Le sélectionneur de l'équipe de Norvège, Stale Solbakken, a exprimé jeudi en conférence de presse son malaise face à ce qu'il considère comme une « hypocrisie générale » autour de la Coupe du monde 2026 organisée aux États-Unis. Interrogé sur les mésaventures de l'attaquant irakien Aymen Hussein, retenu pendant près de sept heures par les services douaniers et la police aux frontières américaines à son arrivée à l'aéroport de Chicago, le technicien scandinave n'a pas mâché ses mots.

« Nous sommes tous d'accord pour dire que c'est inutile, que beaucoup de choses auraient pu être faites autrement, mais nous sommes tous hypocrites », a-t-il lâché, avant de préciser sa pensée lorsqu'on lui a demandé à quoi il faisait référence. « Tout, depuis le fait que le pays hôte est en guerre avec une autre nation (l'Iran, NDLR) jusqu'aux difficultés comme celle dont nous venons de parler », a-t-il énuméré.

Une mise en cause du pays organisateur

Ces déclarations interviennent alors que la sélection norvégienne s'apprête à disputer son premier Mondial depuis 1998. Solbakken a toutefois tenu à rappeler que son équipe était avant tout présente pour la compétition : « Une Coupe du monde est organisée ici et nous sommes ici pour jouer au football. »

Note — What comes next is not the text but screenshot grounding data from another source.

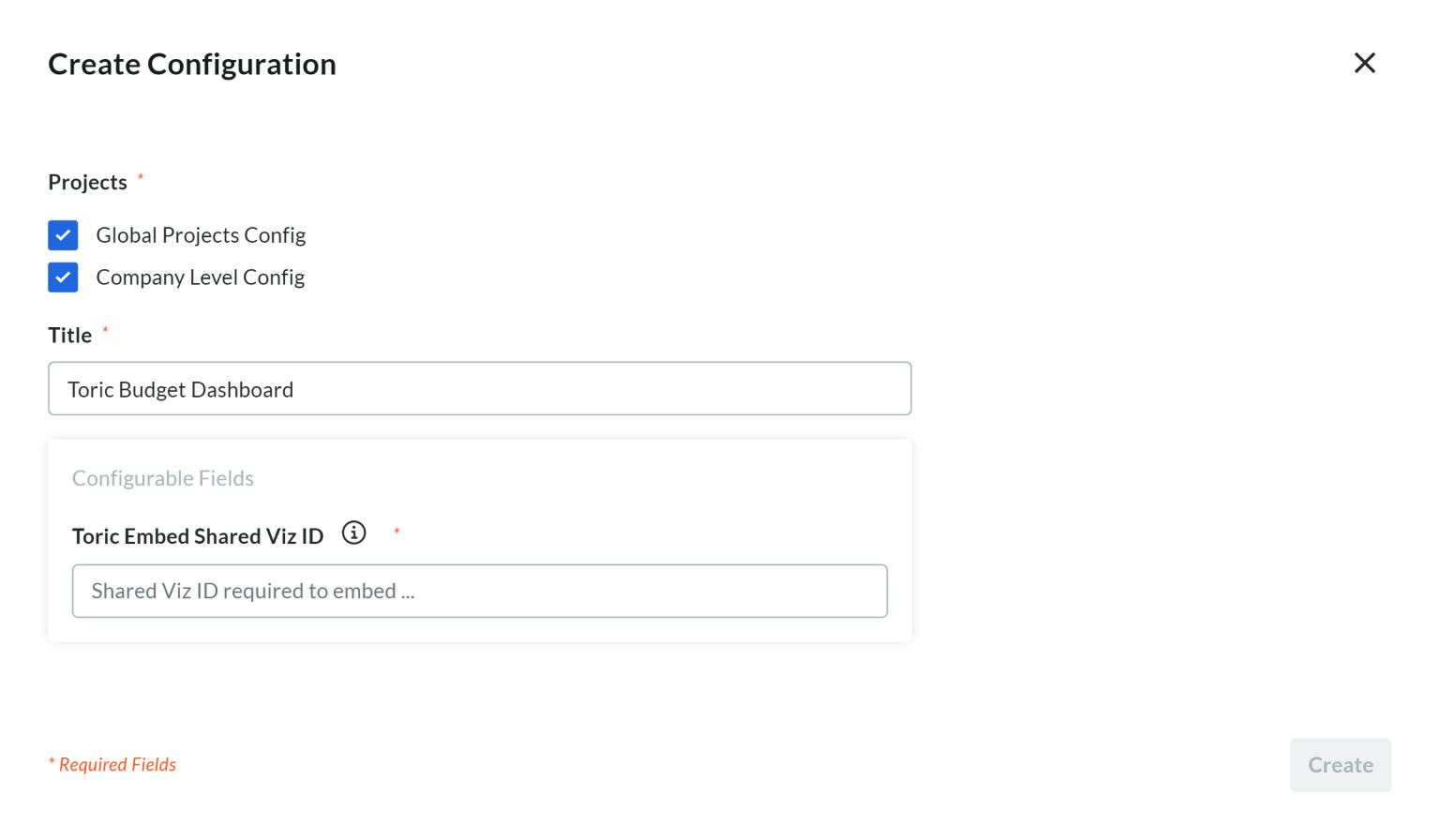Select the Company Level Config label text
The width and height of the screenshot is (1440, 840).
(201, 278)
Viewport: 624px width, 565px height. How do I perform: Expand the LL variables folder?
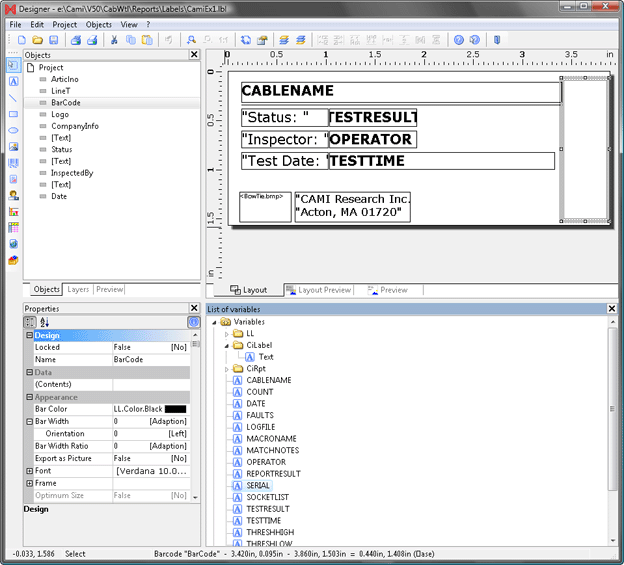(227, 333)
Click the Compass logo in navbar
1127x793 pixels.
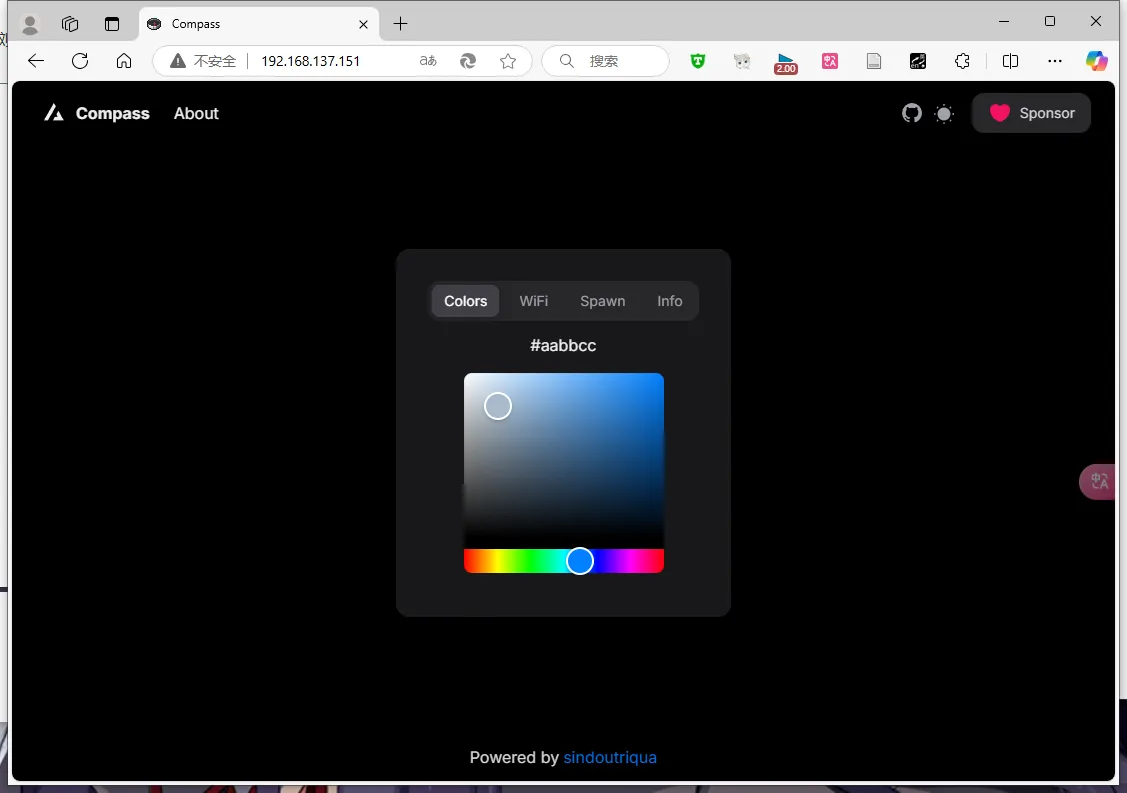click(97, 113)
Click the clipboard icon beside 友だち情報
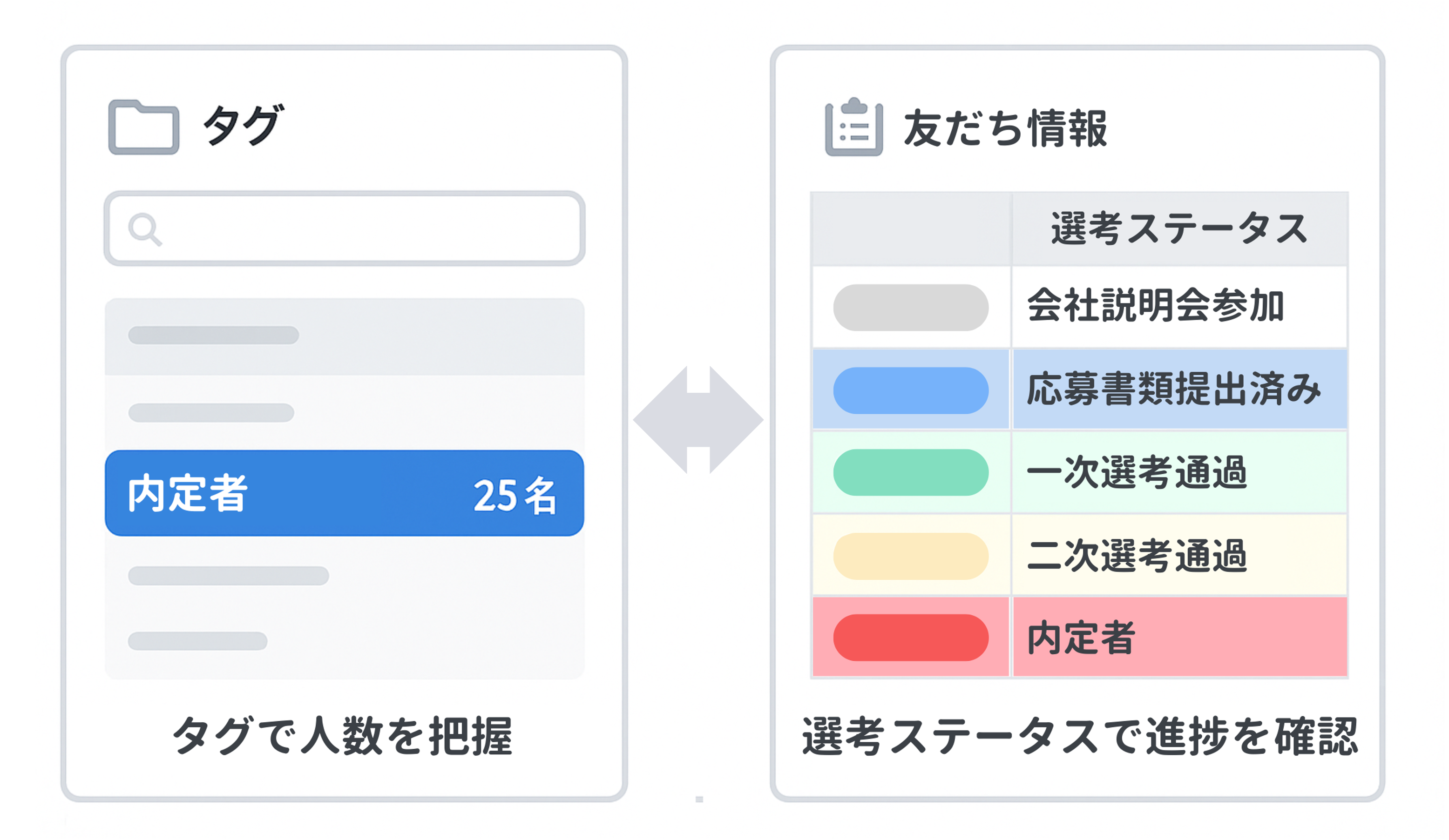 click(x=854, y=127)
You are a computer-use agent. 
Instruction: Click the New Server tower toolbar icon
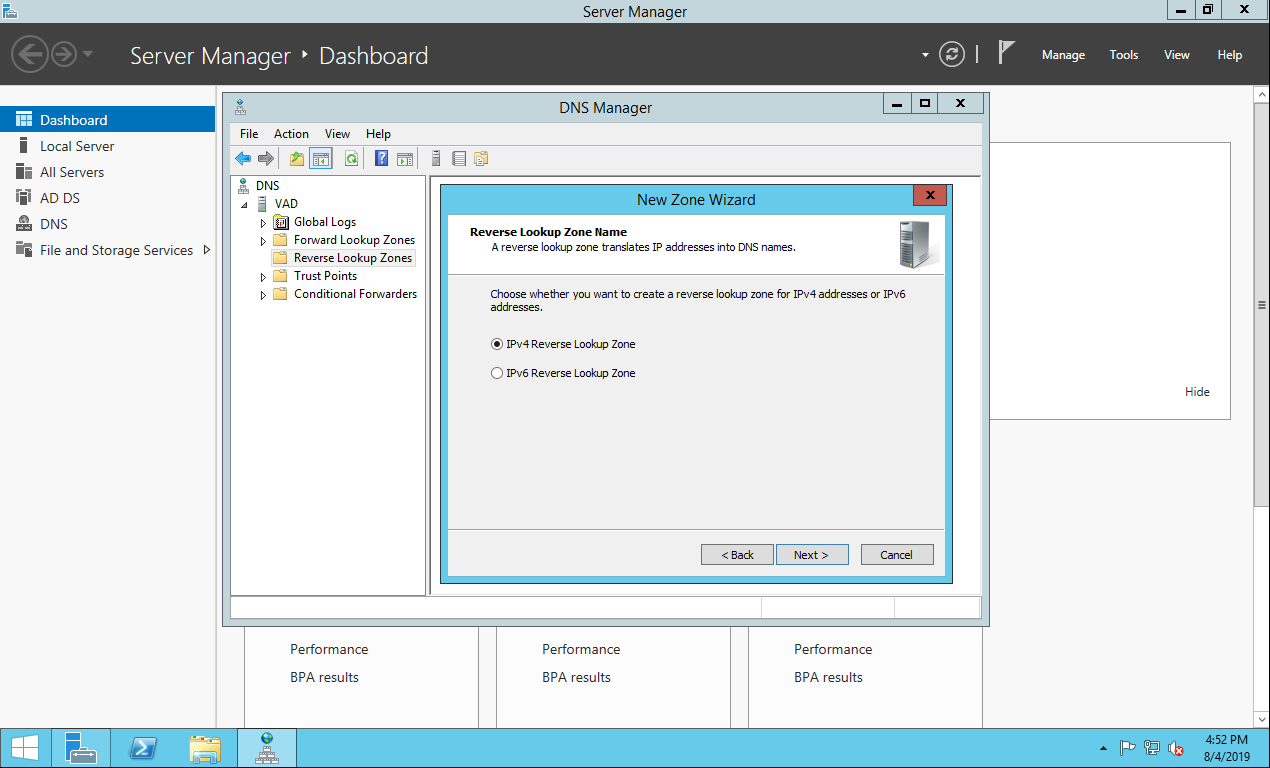pos(436,158)
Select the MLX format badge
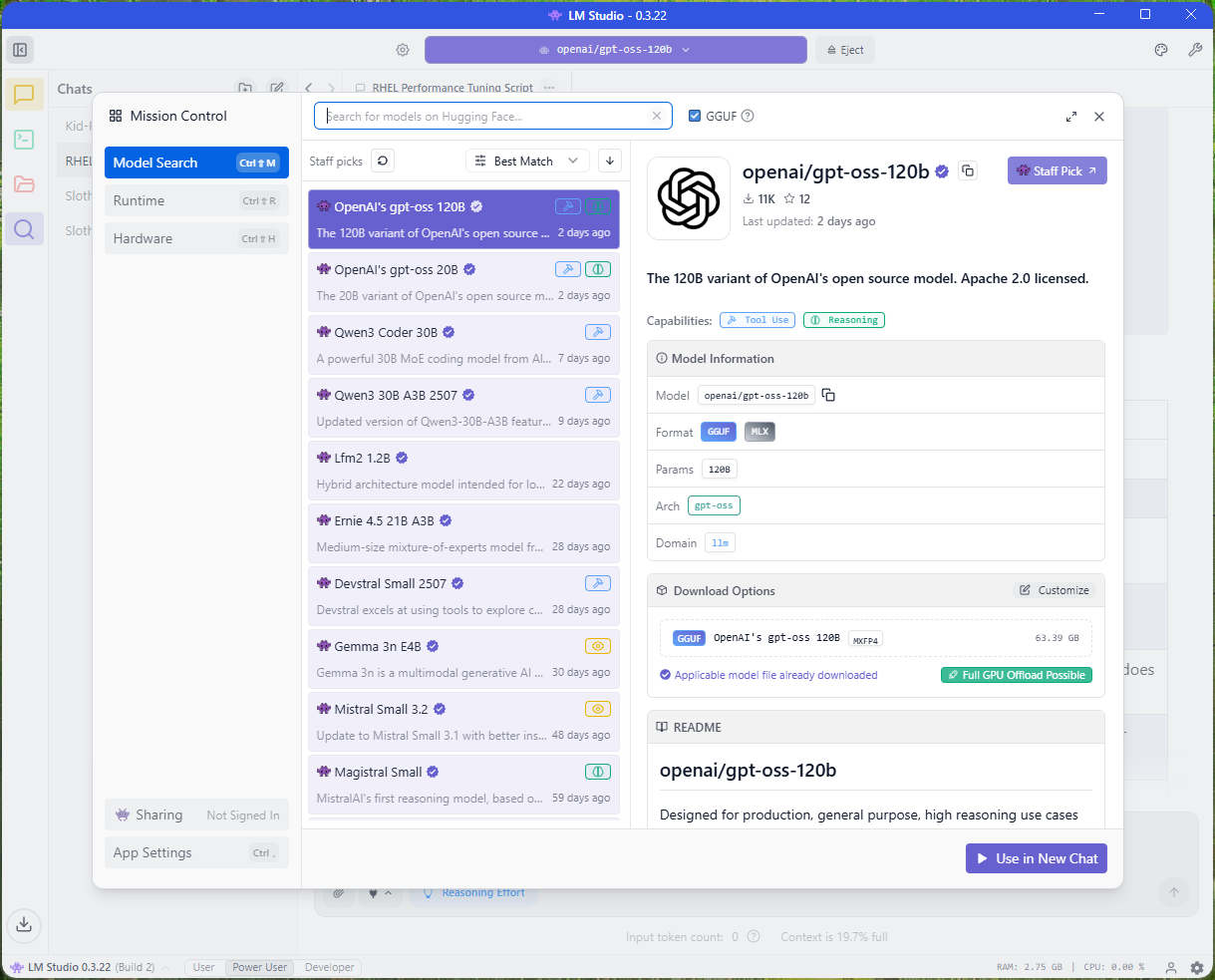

Le cas d'Aymen Hussein a suscité une vive émotion au sein des délégations participantes. L'attaquant irakien aurait été soumis à un interrogatoire prolongé et à des vérifications administratives jugées disproportionnées par plusieurs observateurs. Sans que cela soit explicitement lié, l'incident a ravivé les critiques sur la politique migratoire américaine et ses conséquences pour les sportifs étrangers.

Un calendrier serré pour la Norvège

Sur le plan sportif, la Norvège fera ses débuts dans le tournoi contre l'Irak, avant d'affronter le Sénégal le 22 juin puis la France le 26 juin. L'équipe entraînée par Solbakken, emmenée par la star Erling Haaland, espère passer le cap des phases de groupes pour la première fois depuis son épopée de 1998.

L'ancien entraîneur du FC Copenhague, connu pour sa franchise, a ainsi ouvert un débat qui dépasse le simple cadre sportif. Alors que la compétition bat son plein, ses propos pourraient faire écho au sein d'autres sélections partageant son malaise face aux conditions d'accueil et au contexte géopolitique général.